By Dr Ian Bethell-Bennett

Our silence to abuse and inequality is amazing, yet we choose to speak up when we see that someone is being ‘abused’ if that somebody is related to us.

We hold our tongues if other people’s children are being pulled over, detained, roughed up and slapped around by an overzealous system. Let it happen to someone close to us, and the indignation becomes audible.

We often talk about needing to be tough on crime, but not when it comes to our family members. It is not strange that our own biases create some serious social problems for us. We lament and bemoan the disintegration of the supposed nuclear family, yet we claim no responsibility for it. We refuse to discuss the level of violence in our own lives.

We are quick to condemn others’ shortcomings, without any compassion, yet we are as susceptible to making the same mistakes, but are indignant when we are ridiculed. We are the first to throw the stone, but the last to accept any responsibility. This leaves us in a nasty social place.

We often hear mothers say, ‘not my good son’. Meanwhile, know that ‘yes, it is her good son’ who inflicted extreme suffering on those around him and saw no reason to flinch. She was, in fact, living off the spoils of his actions. She bought her $300 hair from those proceeds, paid her $500 bill and went out to the club with that money. And then she screamed innocence and ignorance!

Innocent is the judge who has sentenced the man to jail for what appears to be a crime, yet the sentencing comes nine years after the offence. The crime was being in the wrong place at the right time. Innocent is the system that has produced this problem. This is a system that claims to be blind to social status, gender and colour. Yet, it is a system that steals from those who pay their bills and rapes those who it sees as worth less than itself. It is also a system that we encourage because we often think that we will never be the one to get raped or be thrown into Fox Hill, it will always be someone else.

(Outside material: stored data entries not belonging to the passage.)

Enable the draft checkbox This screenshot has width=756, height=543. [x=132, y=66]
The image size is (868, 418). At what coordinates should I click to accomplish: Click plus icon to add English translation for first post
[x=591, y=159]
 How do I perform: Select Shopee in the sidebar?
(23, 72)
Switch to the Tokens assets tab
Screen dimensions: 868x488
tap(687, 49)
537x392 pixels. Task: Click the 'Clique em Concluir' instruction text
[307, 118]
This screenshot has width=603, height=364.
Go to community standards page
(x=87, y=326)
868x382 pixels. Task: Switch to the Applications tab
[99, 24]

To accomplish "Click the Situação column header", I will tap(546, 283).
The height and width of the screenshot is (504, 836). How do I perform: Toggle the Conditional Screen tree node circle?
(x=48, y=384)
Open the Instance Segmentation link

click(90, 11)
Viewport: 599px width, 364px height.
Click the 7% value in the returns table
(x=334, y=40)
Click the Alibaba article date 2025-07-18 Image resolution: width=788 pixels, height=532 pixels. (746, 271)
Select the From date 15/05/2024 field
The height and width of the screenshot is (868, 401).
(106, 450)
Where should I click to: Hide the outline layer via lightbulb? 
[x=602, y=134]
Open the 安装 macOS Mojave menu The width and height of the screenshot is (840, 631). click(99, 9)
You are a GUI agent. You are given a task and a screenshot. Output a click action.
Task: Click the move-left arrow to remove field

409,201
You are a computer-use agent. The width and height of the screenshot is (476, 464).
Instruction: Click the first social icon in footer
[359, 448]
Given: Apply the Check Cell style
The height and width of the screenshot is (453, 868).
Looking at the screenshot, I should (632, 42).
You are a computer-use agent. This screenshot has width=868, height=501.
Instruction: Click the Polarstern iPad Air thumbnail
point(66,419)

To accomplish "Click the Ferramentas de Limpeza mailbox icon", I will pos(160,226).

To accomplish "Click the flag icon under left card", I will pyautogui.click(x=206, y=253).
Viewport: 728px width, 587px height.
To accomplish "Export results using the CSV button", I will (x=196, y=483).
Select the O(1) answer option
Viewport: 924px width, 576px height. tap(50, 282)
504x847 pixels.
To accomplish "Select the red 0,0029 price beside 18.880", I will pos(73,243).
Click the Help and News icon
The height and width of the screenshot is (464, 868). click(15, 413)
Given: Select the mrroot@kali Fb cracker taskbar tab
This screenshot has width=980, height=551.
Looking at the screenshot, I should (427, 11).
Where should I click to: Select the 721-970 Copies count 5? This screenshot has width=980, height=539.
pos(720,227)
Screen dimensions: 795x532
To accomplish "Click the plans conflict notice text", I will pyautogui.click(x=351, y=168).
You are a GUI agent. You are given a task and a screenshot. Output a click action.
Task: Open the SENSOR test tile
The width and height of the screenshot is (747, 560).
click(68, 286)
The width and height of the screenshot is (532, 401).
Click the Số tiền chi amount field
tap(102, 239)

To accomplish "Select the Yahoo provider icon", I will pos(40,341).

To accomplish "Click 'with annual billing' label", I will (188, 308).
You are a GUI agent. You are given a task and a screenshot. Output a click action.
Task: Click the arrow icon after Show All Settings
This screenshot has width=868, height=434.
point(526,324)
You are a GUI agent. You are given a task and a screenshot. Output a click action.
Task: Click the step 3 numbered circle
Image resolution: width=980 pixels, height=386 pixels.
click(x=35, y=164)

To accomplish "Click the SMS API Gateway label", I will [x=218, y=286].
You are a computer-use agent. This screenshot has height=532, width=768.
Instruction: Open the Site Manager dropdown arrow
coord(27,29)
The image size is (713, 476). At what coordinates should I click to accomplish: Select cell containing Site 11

That lack of inclusion, empathy, human identification, research tells us, is increasing in The Bahamas. As more and more people seek solace from disaffection in disassociation, society continues to spiral out of control. Much like the mother who sees her good son as beyond reproach, the leaders of the country see themselves as beyond reproach. Yet their lack of regard for the law, flagrant illegality, encouragement for exploiting inequalities and consummate contempt for anyone other than themselves, speaks a language other than the one they claim to be speaking. Their ability to use the bodies under their control to further their own careers is not surprising.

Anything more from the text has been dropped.